Luca Evans, The Orange County Register on

Published in Basketball

LOS ANGELES — The idea materialized for LeBron James three or four years ago, his body still in mint condition despite the mileage, his son a few years away from a future that seemed impossible to create.

Bronny James was just getting his bearings at Sierra Canyon High back then. But he was beginning to turn heads in front of sold-out nationwide crowds, and holding his own in the rotation of a nationally renowned program ripe with NBA prospects. And suddenly, it seemed possible James’ NBA timeline, then in his mid-30s, could intersect with his son’s after Bronny played a year or two of college basketball, James’ longtime friend Romeo Travis recalled.

“I think that was the time he started to realize, like, ‘This could become a reality,’ ” said Travis, a former member of the St. Vincent-St. Mary “Fab Five” in Akron, Ohio.

James, fellow childhood friend Dru Joyce III emphasized, is a sports historian. And he has long remembered the moment, Joyce III said, when Ken Griffey Sr. and Ken Griffey Jr. trotted out to the outfield together as Seattle Mariners in 1990, the first father-son duo to hit in the same MLB lineup.

“That says something,” said Joyce III, also a former St. Vincent-St. Mary teammate and now the head coach at Duquesne. “That’s always stuck out to him that, ‘Hey, man, this may be an opportunity, and that’d be pretty cool.’ ”

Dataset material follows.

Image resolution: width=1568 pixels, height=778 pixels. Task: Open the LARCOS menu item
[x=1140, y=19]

Over time, that opportunity has transformed from oft-dismissed fantasy — take James’ August 2022 sit-down with Sports Illustrated — into a sheer inevitability, Bronny tied to the Lakers at nearly every step of his pre-draft process after he declared in April. On Thursday afternoon, the young James was officially taken with the 55th pick in the NBA draft, a move that could ensure perhaps the greatest player of all time will take the floor with his son in a feat unlike anything seen before in basketball history.

 

“For him to be able to even change his whole family’s dynamic — the whole dynamic of his family, the trajectory of the James name for generations to come — is something simply amazing,” Travis said.

It’s a final, shining piece in James’ legacy, a kid from Akron, Ohio, growing up with no father figure who has grown into a model father himself, laying a future for his children in the league he’s forever molded.

In four years at Sierra Canyon, Bronny’s potential was most often debated under a toxic storm of discourse around his status as James’ son. In a trying year at USC, his potential was most often debated under a toxic storm of discourse around basketball nepotism and James’ next contract.

“My dream has always just been to, put my name out, make a name for myself, and of course, get to the NBA,” James told reporters at the NBA combine in May, the longest media session of his young life.